While this mega-deal is indeed a smart move from Microsoft, there is one major problem that taints the transaction.
Activision has been facing a growing number of scandals and an increasingly angry player base.
In July 2020, the company was hit with a devastating lawsuit over its culture of sexual harassment and discrimination against female employees.
Following a report from the Wall Street Journal that Kotick was involved and knew for years about the sexual misconduct allegations at the company, Activision’s stock price dropped and some of its top executives and staff left the company, resulting in the delay of its “Overwatch 2” and “Diablo IV” games.
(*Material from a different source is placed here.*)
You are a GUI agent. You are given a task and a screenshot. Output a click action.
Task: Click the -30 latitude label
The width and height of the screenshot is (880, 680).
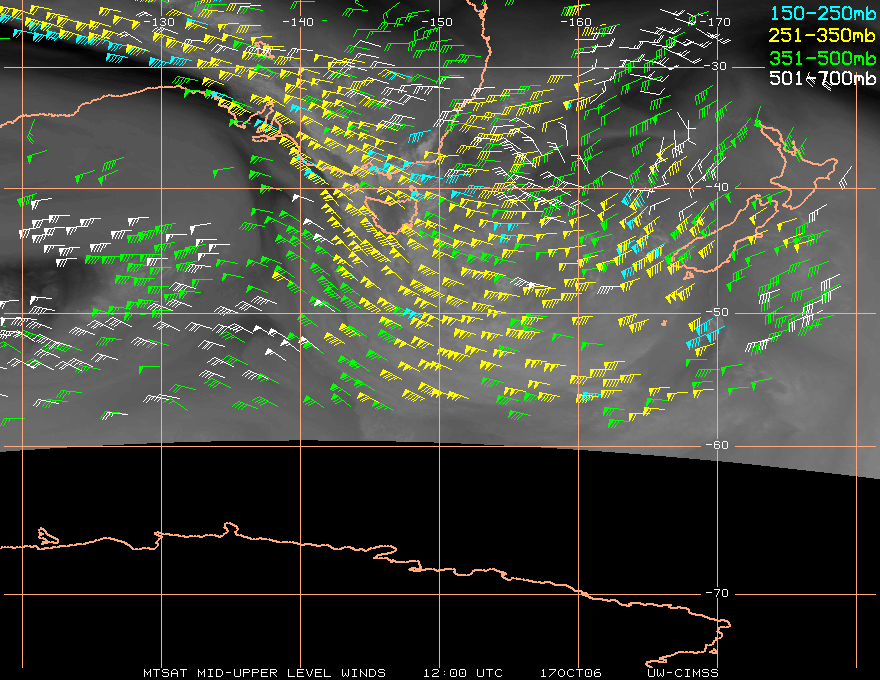pos(716,66)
In October 2021, the company announced that it would pay $18 million to settle the lawsuit.
A day before news of the Microsoft/Activision deal broke, the WSJ reported Activision had pushed out and fired more than three dozen employees for misconduct.
And even though Microsoft has said Kotick will continue to serve as Activision CEO throughout the acquisition process, the Journal claims that he will leave once the deal closes.
Despite the challenges facing Activision, the company is still an industry juggernaut and its world-class talent and extraordinary franchises could greatly boost Microsoft ambitions.
If the transaction is approved, it will be another high-profile gaming deal for Microsoft, which also bought “Bethesda” maker Zenimax in a $7.5 billion deal early last year. In 2014, Microsoft acquired Mojang, the owner of “Minecraft” for $2.5 billion.